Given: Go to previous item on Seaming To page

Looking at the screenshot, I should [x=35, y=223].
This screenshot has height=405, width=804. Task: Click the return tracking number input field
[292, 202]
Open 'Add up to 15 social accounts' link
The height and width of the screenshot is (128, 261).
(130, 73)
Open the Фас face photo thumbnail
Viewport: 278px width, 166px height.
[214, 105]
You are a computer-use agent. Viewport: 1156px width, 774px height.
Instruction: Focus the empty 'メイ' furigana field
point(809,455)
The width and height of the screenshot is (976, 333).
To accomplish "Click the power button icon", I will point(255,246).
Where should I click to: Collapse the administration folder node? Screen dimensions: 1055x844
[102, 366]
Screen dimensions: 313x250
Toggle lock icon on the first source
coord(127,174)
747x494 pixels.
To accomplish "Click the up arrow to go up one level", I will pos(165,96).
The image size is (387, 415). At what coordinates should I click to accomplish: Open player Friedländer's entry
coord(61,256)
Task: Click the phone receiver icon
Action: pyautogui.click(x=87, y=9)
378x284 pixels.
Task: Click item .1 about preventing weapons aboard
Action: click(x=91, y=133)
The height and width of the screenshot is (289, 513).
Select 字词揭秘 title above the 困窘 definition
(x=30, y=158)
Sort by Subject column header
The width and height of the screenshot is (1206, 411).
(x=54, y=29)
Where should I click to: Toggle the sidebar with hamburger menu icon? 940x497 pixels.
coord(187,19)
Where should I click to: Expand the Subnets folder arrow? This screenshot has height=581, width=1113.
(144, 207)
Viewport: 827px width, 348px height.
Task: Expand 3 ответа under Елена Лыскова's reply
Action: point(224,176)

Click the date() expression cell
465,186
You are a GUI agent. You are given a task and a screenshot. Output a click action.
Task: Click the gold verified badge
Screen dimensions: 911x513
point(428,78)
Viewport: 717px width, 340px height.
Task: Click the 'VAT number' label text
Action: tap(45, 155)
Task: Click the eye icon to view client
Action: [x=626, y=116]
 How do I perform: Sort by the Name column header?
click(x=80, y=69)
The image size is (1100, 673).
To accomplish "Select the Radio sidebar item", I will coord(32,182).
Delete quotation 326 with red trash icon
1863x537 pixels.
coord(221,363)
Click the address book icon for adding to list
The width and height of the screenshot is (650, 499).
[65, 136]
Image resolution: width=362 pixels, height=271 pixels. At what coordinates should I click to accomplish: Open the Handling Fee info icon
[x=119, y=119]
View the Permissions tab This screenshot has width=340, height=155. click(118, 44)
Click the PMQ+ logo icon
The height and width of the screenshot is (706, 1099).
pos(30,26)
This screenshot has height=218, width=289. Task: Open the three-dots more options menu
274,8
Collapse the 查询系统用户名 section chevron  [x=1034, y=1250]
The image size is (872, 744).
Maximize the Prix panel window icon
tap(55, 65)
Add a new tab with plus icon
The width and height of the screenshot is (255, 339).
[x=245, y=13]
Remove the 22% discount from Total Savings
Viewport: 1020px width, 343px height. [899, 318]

################

[YOUR ASSIGNMENT] How many lines in the records contain the string "agent"? Give the number by itself.

[EXERCISE SOLUTION] 2